Besser wäre es, gezielt gegen einzelne Pilzgruppen vorzugehen, anstatt Breitbandmittel einzusetzen. Etwa nützliche Pilzarten, die schädlichen Pilzen quasi den Platz auf der Pflanze wegnehmen oder die durch selbst produzierte Fungizide Schädliches verdrängen. Walters Arbeit brachte jedenfalls viele Information in die weltweiten Datenbanken, um die Genetik und Molekularbiologie der Pilzgemeinschaft auf Holunderpflanzen besser zu verstehen.

Sie selbst baut zwar nicht Holunder, aber viele andere Gemüse- und Obstsorten an: In Thal bei Graz lebt sie mit ihrem Mann – und bald mit dem ersten Kind – in einer kleinen Landwirtschaft, die zur Selbstversorgung dient. „Durch meine Forschungen habe ich einen ganz neuen Blick auf die Pflanzen und auch auf uns Menschen bekommen: Wir sind nicht bloß ein Lebewesen, sondern sind besiedelt von so vielen anderen winzigen Lebewesen, dass man fast von einem Multiorganismus sprechen kann.“

Zur Person

Hildrun Walter wurde 1985 in Hannover geboren und zog mit ihren Eltern vor der Matura nach Graz.

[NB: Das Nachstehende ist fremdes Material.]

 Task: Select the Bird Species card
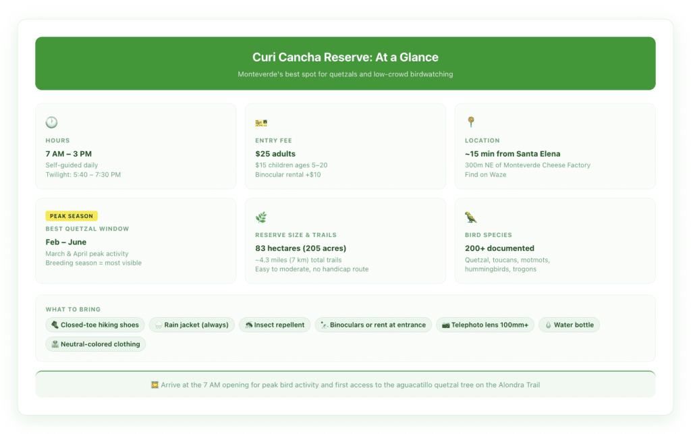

Hier studierte sie bis zum Bachelor an der Uni Graz, ging für das Masterstudium der Angewandten Pflanzenwissenschaften an die Boku Wien. Nach zwei Jahren an der TU München, an der sie an Maispflanzen forschte, kam sie für die Dissertation an die Uni Graz (Betreuer: Helmut Guttenberger). Nach der Babypause möchte Walter weiter in Österreich forschen.